In a bid to further improve public infrastructure, raise potential economic growth, and reduce poverty in the country, fiscal agencies are pushing for higher infrastructure spending in 2017. This will entail not only allocating more funds to build quality infrastructure, but also linking medium-term plan priorities to annual budgetary considerations.

infra pampanga
File photo: President Aquino during the briefing on major infrastructure projects in Pampanga

Citing a 2016 International Monetary Fund (IMF) working paper exploring the macroeconomic effects of improving public infrastructure in the Philippines, Budget Secretary Florencio B. Abad said, “Closing the gap between planning and budgeting could lead to GDP growth rates between 9 and 11 percent within 15 years.”

“This can be done by prioritizing new programs within the respective budget ceilings of agencies that supports the strategic priorities of the country or the desired outcomes that we want to achieve over the medium term,” said Abad.

Abad added that for medium term planning to be an effective instrument for socio-economic development, it should not be independent of the annual budget process.

[Read: Infra spending in 2016 to boost economic growth]

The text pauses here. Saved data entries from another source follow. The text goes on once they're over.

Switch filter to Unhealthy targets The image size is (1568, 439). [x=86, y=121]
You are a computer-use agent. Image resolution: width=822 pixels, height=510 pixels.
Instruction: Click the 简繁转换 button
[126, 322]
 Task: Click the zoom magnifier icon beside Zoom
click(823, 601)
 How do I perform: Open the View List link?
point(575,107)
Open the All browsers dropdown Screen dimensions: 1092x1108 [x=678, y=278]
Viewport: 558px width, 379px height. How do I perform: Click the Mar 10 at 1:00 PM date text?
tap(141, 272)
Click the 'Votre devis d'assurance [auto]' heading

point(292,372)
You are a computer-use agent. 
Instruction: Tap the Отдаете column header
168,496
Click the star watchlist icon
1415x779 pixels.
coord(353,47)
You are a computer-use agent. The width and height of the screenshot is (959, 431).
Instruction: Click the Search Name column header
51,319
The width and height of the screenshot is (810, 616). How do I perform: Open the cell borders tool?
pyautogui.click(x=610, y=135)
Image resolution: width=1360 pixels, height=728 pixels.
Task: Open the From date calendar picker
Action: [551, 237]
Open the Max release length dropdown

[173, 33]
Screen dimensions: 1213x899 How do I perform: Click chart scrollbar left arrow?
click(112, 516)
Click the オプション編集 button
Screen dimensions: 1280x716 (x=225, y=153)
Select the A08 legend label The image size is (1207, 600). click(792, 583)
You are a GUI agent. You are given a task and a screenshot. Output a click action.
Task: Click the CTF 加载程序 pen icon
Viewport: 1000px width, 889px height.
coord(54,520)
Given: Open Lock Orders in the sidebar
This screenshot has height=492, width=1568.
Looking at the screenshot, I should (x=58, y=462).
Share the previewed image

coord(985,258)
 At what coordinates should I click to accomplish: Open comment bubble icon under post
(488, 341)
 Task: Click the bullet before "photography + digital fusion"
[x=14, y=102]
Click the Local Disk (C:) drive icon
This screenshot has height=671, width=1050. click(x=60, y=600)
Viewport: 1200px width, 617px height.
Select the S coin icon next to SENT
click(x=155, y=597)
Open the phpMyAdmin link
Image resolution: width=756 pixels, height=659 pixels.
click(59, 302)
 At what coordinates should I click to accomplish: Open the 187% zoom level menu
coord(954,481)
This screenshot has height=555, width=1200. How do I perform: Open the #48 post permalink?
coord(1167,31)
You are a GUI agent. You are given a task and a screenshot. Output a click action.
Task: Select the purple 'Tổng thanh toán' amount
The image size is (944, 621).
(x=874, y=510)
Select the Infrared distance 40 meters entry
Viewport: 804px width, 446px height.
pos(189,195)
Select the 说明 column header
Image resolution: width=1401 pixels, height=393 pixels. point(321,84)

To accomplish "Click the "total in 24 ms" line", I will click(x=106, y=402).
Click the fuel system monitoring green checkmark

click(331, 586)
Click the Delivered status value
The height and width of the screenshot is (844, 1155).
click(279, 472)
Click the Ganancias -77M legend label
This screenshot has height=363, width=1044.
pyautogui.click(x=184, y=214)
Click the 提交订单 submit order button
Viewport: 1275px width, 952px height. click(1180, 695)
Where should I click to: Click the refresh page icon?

Officials of the Department of Budget and Management (DBM), the National Economic Development Authority (NEDA), and the Department of Finance (DOF) discussed improving the link between planning and budgeting in oversight and implementing agencies on April 1 at a forum and training session held at the Bayleaf Hotel in Manila.


The Three-Year Rolling Infrastructure Program (TRIP)—the pipeline of strategic projects needed to sustain rapid economic growth—was presented during the event. The 2017-2019 projects under TRIP will be rolled out this July. These projects include basic infrastructure services and facilities linked to climate resiliency, competitiveness, agricultural sustainability, governance, security, and bridging gaps in poor, hazard-prone, and emerging growth areas.

Infrastructure expenditures now account for 5 percent of GDP, a figure considered the benchmark for infrastructure spending to sustain growth and attract investments that create jobs.